In grade school and junior high, teachers set homework time limits for me so I wouldn’t spend too much time on assignments, but I insisted on finishing the work to prove to myself that I was as capable as my classmates. I was given an assignment and I completed it, no matter what. Even though I was pleased with my grades, the feeling of being “less than” continued to linger in the back of my mind.

Over time, things started to come together. I began to use different tricks and strategies to help me learn more efficiently. In history, one of my most challenging subjects, I would picture facts as stories and print out maps and pictures to help me understand the content.

Creating acronyms and singsong rhymes with mnemonic devices and doing multiplication tables with my fingers were still favorite strategies. I also was a master at time management and organization.

When I stressed about school, I told myself, “I will get it done,” and that “Everything will be ok.” These creative learning tools not only helped my approach with school, but with other obstacles in my life.

Ironically, having been a competitive swimmer for 12 years, the focus was about being fast. Fortunately, I learned there was always something more valuable than being fast when it comes to swimming and learning.
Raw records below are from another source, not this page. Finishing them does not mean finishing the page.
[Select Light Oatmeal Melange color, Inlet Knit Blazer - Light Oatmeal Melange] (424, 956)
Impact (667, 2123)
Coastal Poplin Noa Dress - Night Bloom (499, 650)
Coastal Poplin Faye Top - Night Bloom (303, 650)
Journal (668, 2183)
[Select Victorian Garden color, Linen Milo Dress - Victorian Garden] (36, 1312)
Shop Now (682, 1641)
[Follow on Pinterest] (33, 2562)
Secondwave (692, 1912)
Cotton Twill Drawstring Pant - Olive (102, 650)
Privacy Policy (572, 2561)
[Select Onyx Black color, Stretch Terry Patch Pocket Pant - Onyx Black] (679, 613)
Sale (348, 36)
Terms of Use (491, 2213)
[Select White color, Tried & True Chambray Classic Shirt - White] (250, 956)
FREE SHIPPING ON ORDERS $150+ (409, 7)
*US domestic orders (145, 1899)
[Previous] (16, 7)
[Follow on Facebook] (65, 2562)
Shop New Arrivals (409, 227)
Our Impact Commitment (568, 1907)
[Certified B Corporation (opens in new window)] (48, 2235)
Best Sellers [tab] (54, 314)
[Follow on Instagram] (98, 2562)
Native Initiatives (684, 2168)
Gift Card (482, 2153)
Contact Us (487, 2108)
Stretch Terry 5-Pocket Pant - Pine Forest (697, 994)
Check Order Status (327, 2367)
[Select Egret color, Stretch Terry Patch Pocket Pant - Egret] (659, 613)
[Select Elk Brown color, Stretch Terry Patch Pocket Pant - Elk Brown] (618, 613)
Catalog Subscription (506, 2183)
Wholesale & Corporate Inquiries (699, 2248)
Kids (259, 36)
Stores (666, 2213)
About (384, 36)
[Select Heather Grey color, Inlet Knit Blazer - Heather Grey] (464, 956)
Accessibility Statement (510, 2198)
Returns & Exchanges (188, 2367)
As I began my senior year, I started to realize that the feelings I had and the pressure I felt were not unusual. I understand now that being fast and mainstream aren’t always better; the ability to retain a lot of facts is not the crucial part of learning; and that smart is a highly subjective adjective.

I am at peace with my way of learning. I know that I can compete in a “fast” world because I’ve done that in high school. But it’s more important for me to follow a pace and path that allow for spontaneity, reflection, creative learning and deep thought. My passion for art is a vehicle for this path. I am excited to enjoy the ride and experience a journey that supports and encourages the integration of who I am and how I learn.